* [ABOUT THIS EXERCISE]: Your task is to reproduce exactly the lines from the one containing "Given: Open the app launcher grid icon" through the last line below, both ends included, and nothing else, with no pictures.

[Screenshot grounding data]
****************************************
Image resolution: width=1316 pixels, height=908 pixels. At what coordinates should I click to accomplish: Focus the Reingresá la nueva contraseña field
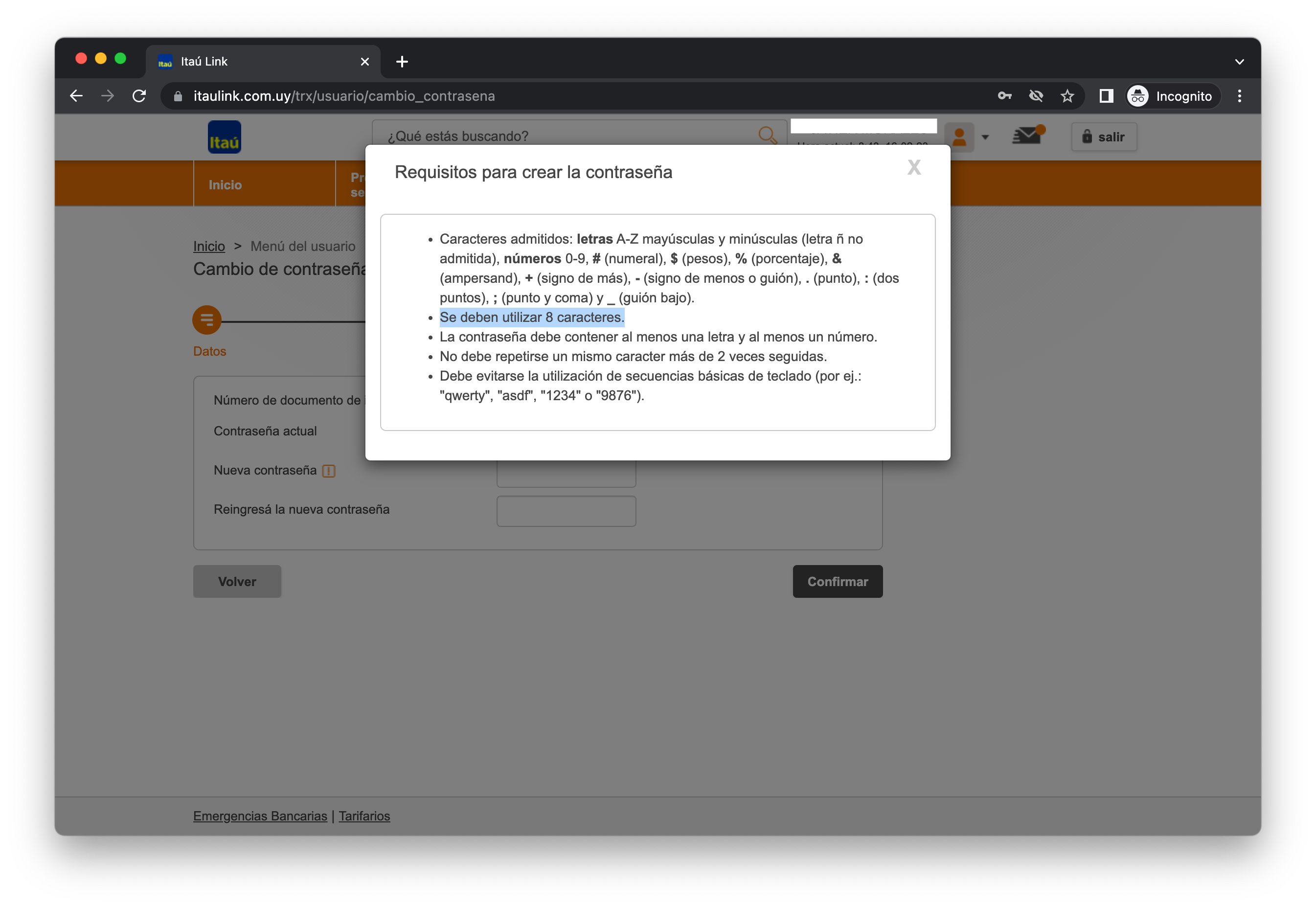click(566, 511)
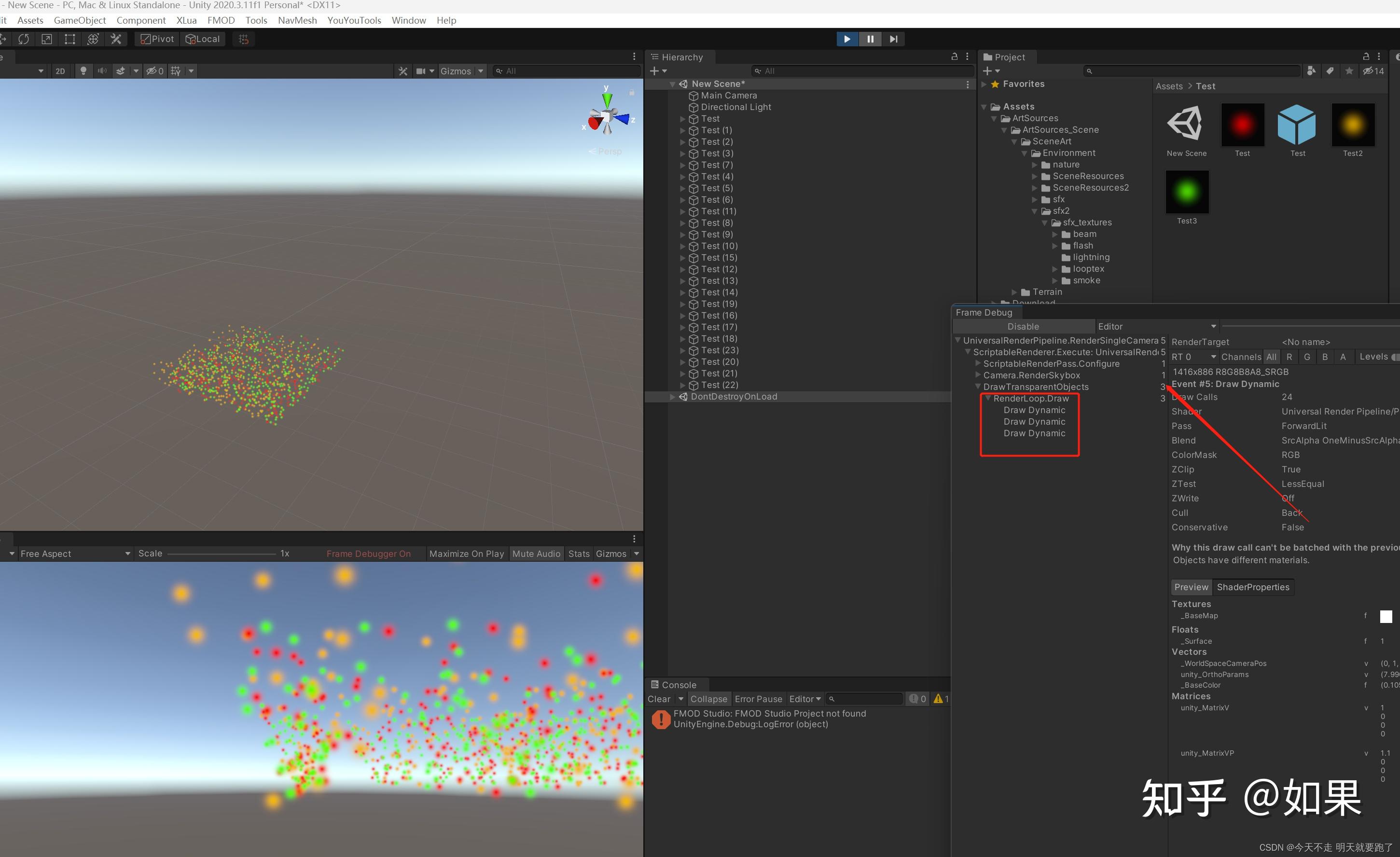
Task: Select the Rect Transform tool
Action: tap(69, 39)
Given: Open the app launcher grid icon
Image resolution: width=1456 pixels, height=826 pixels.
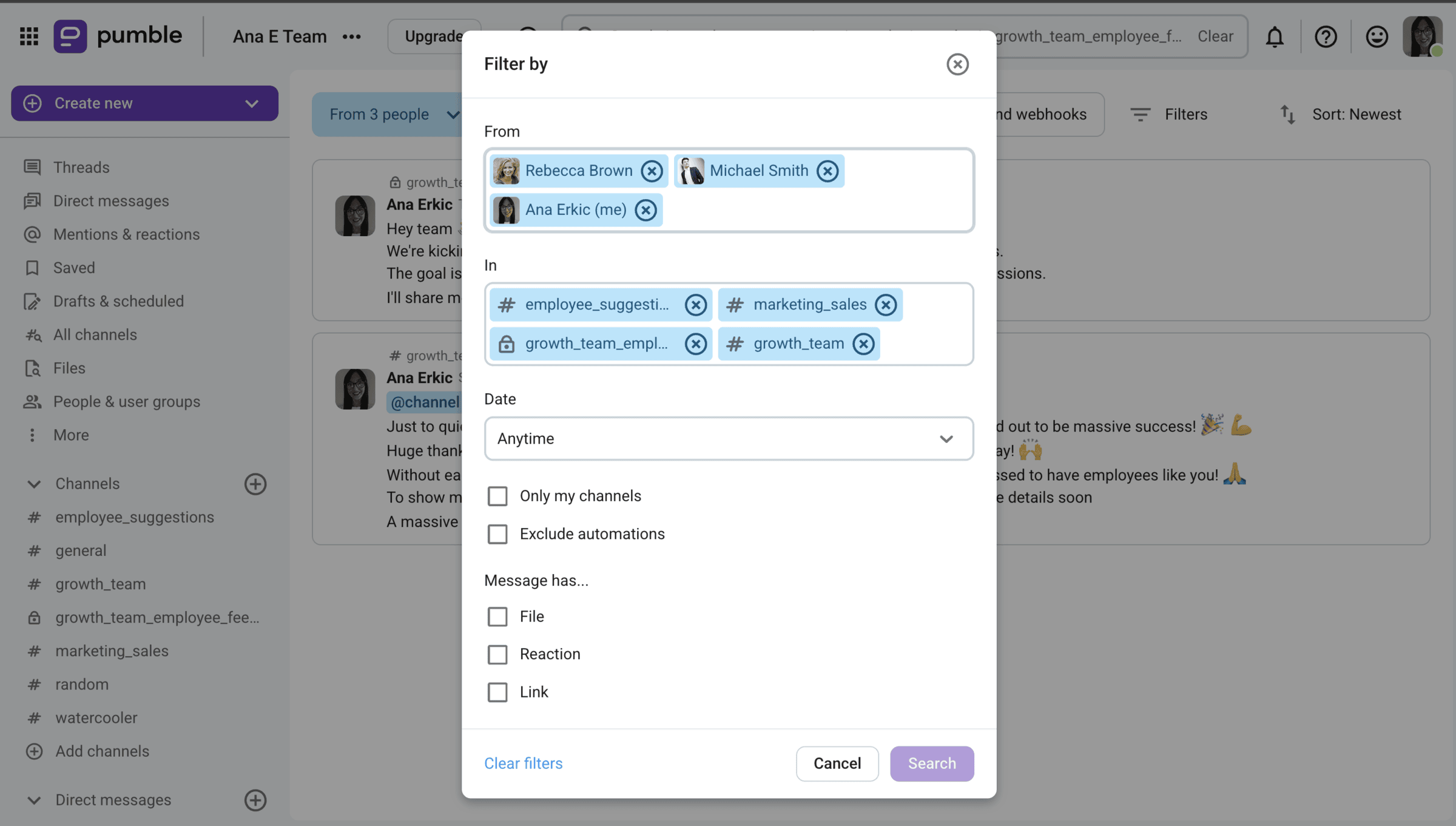Looking at the screenshot, I should point(29,36).
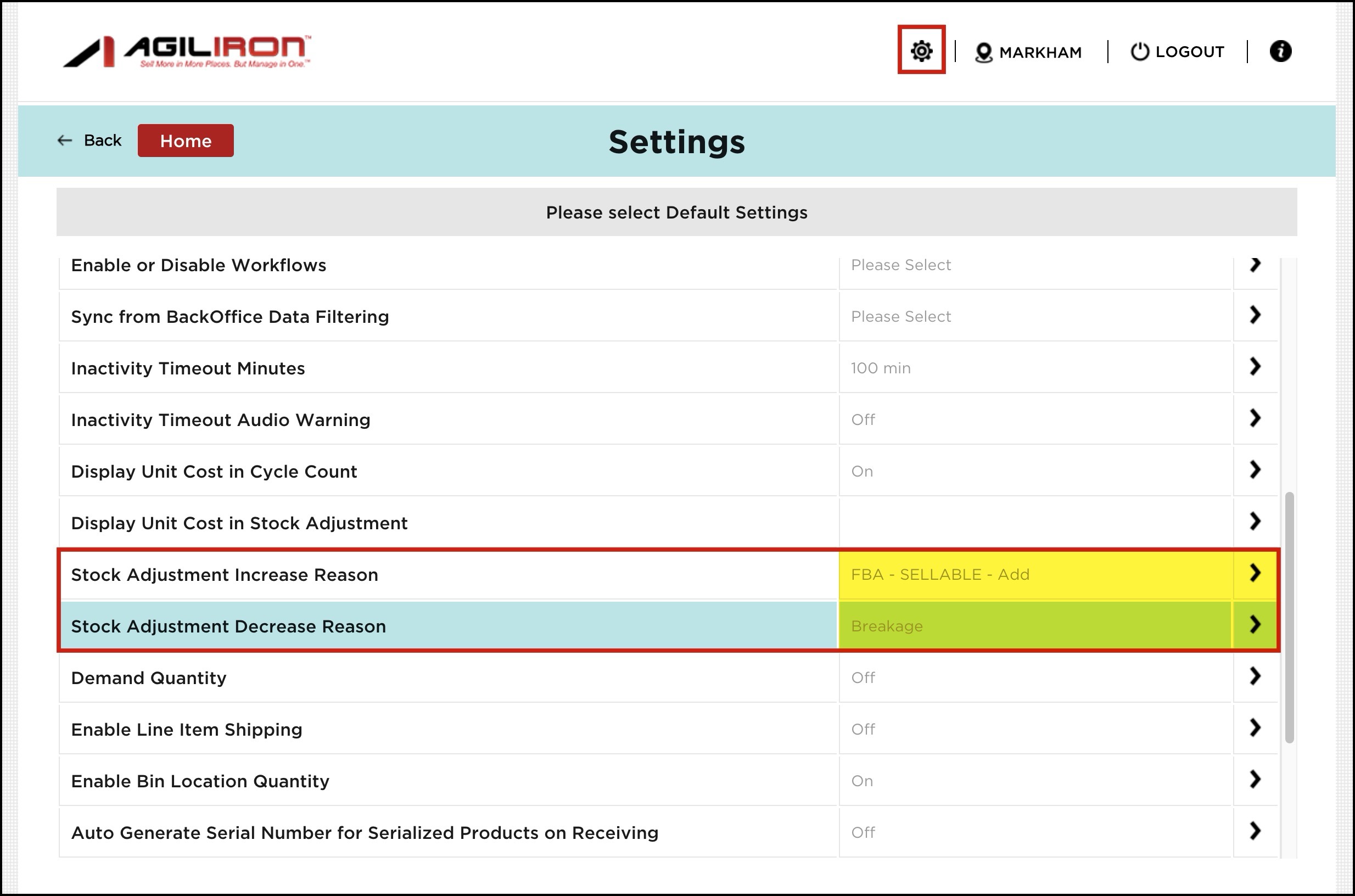Click the red Home button

[185, 141]
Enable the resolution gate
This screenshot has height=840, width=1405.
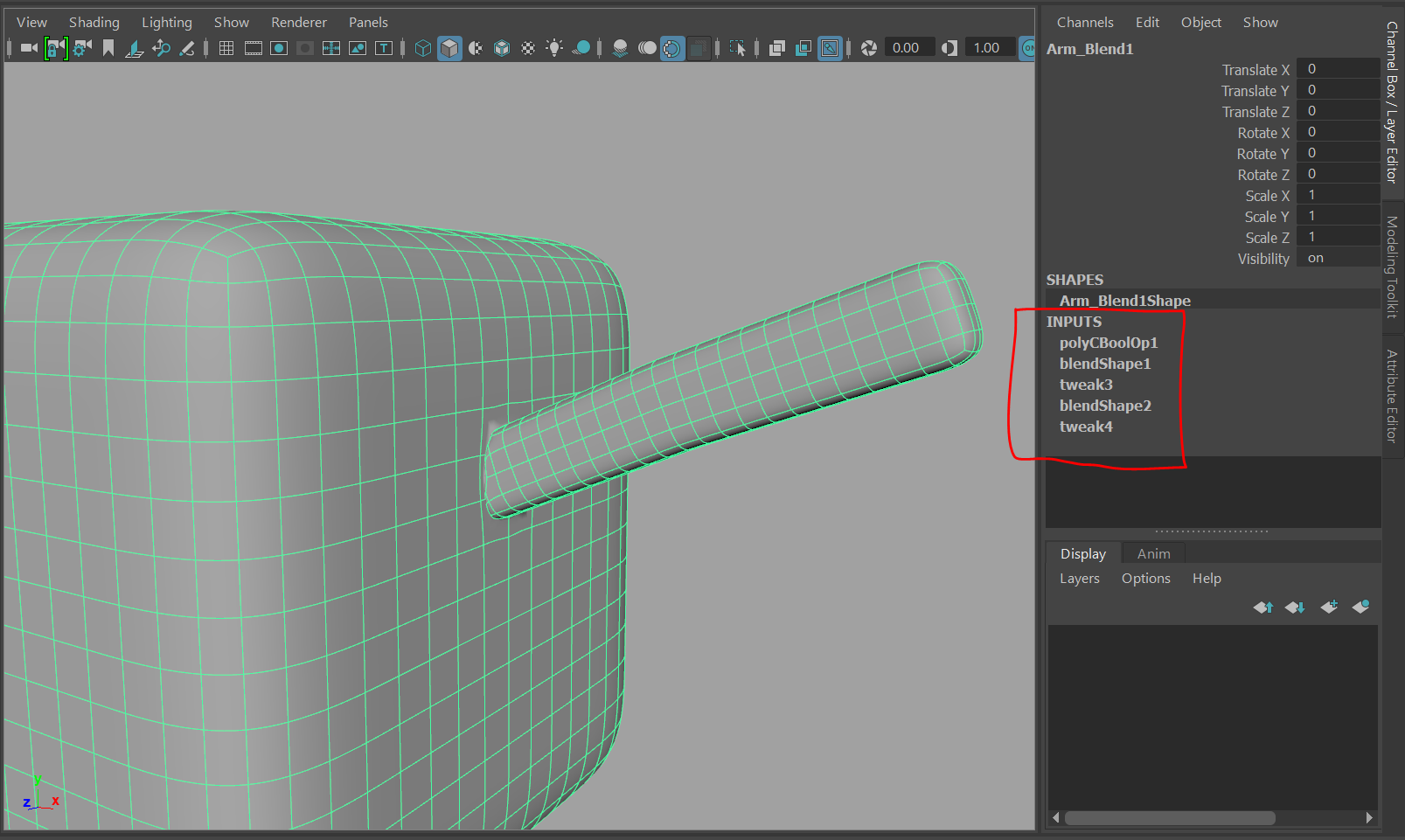pos(279,48)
****************************************
* [RESPONSE TO THE TASK]:
Given: Open the app launcher grid icon
Image resolution: width=1456 pixels, height=826 pixels.
Looking at the screenshot, I should point(29,36).
Click the red Home button

[185, 141]
Enable the resolution gate
This screenshot has height=840, width=1405.
pos(279,48)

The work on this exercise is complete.